For the second problem, i.e. where the stick is first broken into two, after which the longer piece is further broken, we have to exclude from consideration the two green triangles, as these correspond to the cases when (probably by accident) the shorter piece gets manhandled and is broken into two. The remaining area is $3/4$ of which the two pink triangles with area $1/4$ constitute $1/3.$ However, $1/3$ is not the right answer!.

The problem here is in that the second break point may be assumed to be uniformly distributed over the longer piece obtained after the first break up, which is however shorter than the original stick.

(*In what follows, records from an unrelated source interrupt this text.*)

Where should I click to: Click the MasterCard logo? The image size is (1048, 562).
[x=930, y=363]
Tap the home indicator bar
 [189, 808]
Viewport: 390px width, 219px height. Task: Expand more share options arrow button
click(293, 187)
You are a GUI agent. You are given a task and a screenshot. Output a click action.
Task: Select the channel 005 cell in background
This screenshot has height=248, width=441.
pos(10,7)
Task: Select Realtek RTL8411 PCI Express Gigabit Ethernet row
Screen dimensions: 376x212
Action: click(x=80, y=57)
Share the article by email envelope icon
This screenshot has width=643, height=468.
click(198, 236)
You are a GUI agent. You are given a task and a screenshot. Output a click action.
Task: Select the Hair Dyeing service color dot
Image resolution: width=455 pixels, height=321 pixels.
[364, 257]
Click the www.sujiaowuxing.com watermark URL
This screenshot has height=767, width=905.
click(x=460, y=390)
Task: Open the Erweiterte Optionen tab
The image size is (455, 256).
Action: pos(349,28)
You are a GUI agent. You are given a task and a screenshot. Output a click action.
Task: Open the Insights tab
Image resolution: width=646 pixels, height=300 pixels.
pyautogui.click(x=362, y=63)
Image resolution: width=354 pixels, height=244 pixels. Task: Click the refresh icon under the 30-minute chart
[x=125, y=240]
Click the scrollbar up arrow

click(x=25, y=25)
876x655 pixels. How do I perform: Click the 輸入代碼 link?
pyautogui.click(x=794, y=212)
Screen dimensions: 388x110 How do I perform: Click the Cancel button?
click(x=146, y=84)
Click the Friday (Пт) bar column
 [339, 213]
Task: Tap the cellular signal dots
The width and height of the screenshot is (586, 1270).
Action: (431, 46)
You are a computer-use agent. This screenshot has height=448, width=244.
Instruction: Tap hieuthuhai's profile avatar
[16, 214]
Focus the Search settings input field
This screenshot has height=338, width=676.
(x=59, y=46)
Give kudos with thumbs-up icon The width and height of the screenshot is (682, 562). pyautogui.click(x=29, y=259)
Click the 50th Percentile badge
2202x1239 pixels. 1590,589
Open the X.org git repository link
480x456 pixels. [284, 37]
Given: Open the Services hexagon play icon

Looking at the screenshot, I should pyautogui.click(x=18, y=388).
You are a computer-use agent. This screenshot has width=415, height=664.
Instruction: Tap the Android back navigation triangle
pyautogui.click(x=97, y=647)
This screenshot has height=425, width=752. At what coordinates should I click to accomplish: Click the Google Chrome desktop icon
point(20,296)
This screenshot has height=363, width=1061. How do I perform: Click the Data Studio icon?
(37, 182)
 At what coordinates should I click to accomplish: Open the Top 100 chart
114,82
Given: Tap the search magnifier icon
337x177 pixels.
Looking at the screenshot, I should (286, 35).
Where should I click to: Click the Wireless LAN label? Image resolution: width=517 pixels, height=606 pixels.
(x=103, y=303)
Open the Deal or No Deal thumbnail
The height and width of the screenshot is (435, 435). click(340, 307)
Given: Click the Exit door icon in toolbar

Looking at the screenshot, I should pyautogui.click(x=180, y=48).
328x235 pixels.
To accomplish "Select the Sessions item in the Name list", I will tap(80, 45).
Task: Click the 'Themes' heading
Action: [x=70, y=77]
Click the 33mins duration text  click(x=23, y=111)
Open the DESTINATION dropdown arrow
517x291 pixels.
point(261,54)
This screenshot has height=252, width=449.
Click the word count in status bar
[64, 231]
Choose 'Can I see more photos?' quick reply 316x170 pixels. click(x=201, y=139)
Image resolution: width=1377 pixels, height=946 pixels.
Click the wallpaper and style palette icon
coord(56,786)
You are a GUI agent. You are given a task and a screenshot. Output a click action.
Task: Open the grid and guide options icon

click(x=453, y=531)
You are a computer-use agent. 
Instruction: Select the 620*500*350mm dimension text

This means that the point $P$ is no longer distributed uniformly over the square.

Assume that after breaking the stick into two, the left piece is of length h. If $h \lt 1/2,$ the probability of $P$ falling into the left pink triangle is $h/(1-h)$ which should be integrated from $0$ to $1/2.$ If $h \gt 1/2,$ the probability of $P$ falling into the right pink triangle is $(1-h)/h$ which should be integrated from $1/2$ to $1.$ The two integrals are equal (and in fact reduce to each other after a substitution $h = 1-h)$. The sought probability is double their common value of $\ln(2) - 1/2.$

This solution is a slight modification of the one published by J. Whittaker in 1990. I am aware of two other solution that ingeniously cause the probability to be distributed uniformly over the square. Daniel A. Asimov (1996) achieves that by introducing a more problem oriented pair of variables, the Yaglom brothers (1954) make a variable substitution after arriving at the above diagram. Geometrically, the two approaches are slightly different. The more elegant (in my view) solution by D. Asimov is quoted below.

After the first random break, we can (without loss of generality) skip the step of randomly selecting one of the pieces, since the distribution of the left and right pieces will be identical anyway. This simplifies the problem a bit.

Say we always choose the leftmost piece; call its length $x.$

At this stage we have 2 pieces: $[0,x]$ and $[x,1].$

Now we want to break $[0,x]$ "at a random point", which amounts to choosing (independent of $x)$ a number y at random in the interval $[0,1],$ where y represents the fraction of $x$ where the break will occur.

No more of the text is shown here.